A South Korean antitrust watchdog has rejected Apple’s claims that Samsung’s counter-patent suit against the U.S. firm violates the country’s fair competition rules.
Apple lawyers claimed that Samsung’s litigation concerning its SEPs (standard-essential patents) for 3G wireless technology was an act designed to abuse its dominant position in the marketplace — amounting to a violation of fair competition rules.
“What’s important is how sincerely the two companies tried to resolve the patent dispute, but it is difficult to believe that Apple was sincere in negotiating with Samsung to iron out their differences,” an unnamed official from the Korea Fair Trade Commission said. “Therefore, we don’t think Samsung unfairly used the lawsuit to hinder Apple’s business activities.”
The KFTC had been investigating this matter since the summer of 2012 after a complaint lodged by Apple in April 2012.
In a follow-up post by FOSS Patents’ Florian Müllerr, the patent and copyright lobbyist argues that the KFTC’s rejection of Apple’s complaint stands in stark contrast to identical investigations carried out by competition watchdog agencies in other countries — such as the U.S. Department of Justice and the EU’s European Commission, which have both voiced concerns related to Samsung’s use of FRAND patents for reasons of litigation.
Müllerr goes on to suggest that the KFTC’s decision is the result of the U.S. and EU taking a soft line on SEP issues and cites the South Korean antitrust watchdog’s 2009 suggestion that Samsung doesn’t have monopoly power because “more than 50 companies hold over 15,000 SEPs relating to 3G wireless communication (UMTS/WCDMA) technology.”

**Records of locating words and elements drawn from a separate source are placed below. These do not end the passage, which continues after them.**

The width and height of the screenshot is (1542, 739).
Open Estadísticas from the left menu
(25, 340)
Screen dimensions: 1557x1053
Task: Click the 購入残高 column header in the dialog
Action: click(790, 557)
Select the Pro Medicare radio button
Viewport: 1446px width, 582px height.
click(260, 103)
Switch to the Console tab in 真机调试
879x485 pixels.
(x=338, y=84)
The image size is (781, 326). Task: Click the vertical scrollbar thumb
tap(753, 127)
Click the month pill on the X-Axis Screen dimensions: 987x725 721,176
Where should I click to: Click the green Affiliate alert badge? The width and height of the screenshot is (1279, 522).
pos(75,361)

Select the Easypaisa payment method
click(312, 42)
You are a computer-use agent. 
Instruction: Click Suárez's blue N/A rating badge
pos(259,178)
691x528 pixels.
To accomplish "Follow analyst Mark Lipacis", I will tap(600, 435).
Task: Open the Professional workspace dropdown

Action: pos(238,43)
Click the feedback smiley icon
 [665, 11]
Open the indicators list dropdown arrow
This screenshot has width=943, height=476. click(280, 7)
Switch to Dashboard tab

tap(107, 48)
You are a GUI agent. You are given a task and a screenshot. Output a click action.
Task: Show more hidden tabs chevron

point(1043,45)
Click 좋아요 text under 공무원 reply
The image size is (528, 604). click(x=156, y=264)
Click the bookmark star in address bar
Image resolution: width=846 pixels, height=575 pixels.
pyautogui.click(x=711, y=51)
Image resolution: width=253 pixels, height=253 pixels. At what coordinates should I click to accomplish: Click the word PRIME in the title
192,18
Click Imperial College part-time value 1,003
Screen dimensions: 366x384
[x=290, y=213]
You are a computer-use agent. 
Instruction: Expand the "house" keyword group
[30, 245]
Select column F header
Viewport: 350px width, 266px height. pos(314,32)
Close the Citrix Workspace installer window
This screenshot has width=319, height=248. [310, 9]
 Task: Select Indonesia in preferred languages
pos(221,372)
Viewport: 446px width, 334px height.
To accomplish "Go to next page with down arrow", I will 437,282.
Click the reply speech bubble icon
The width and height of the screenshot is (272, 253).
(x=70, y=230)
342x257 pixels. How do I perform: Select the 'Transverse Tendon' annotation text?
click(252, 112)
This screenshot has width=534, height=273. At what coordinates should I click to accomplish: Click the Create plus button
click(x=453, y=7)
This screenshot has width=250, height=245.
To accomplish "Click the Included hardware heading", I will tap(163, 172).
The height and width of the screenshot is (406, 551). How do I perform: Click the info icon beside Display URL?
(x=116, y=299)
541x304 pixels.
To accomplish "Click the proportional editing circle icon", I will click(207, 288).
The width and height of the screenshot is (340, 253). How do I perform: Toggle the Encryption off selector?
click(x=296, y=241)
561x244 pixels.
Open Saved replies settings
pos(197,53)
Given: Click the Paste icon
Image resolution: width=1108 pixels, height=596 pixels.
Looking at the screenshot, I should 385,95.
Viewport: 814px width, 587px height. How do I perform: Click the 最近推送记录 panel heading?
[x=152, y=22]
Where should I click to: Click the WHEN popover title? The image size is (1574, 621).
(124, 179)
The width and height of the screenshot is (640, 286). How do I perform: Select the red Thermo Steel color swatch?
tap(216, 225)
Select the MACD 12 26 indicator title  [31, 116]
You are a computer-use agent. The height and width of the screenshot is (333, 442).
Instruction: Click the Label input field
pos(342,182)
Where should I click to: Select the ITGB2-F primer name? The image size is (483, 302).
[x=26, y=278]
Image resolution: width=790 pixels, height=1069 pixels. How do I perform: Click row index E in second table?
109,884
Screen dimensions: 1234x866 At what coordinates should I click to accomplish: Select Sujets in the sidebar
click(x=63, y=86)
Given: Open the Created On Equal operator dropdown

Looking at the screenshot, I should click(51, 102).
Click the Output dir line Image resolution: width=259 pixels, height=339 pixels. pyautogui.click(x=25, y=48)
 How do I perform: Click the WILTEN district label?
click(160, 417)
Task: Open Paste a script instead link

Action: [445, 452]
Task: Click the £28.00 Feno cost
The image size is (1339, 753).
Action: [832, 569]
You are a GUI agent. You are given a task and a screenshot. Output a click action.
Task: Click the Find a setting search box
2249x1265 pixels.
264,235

However, as he points out this makes little sense because any one genuinely essential SEP can be enough to force someone out of the market.
“If Apple didn’t need a license to Samsung’s 3G SEPs on FRAND terms because it could, as it has, secure a license to, for example, Ericsson’s SEPs reading on the same standard, then Samsung wouldn’t have essential-facility power. But that’s simply not the case. I don’t think this reasoning is going to be adopted by any antitrust regulator anywhere else in the world anytime soon. Other regulators may well agree that “essential facility” theories aren’t the best vehicle to address SEP abuse, but the existence of non-interchangeable SEPs held by other companies is not a reasonable basis to let SEP holders go ahead and pursue injunctive relief.”
The KFTC also noted that Apple was first to file a patent lawsuit against Samsung and is therefore responsible for a litigious “negotiation atmosphere.”
But Müllerr points out that Apple filed suit against Samsung for non-SEPs, which should be handled differently than standard-essential properties.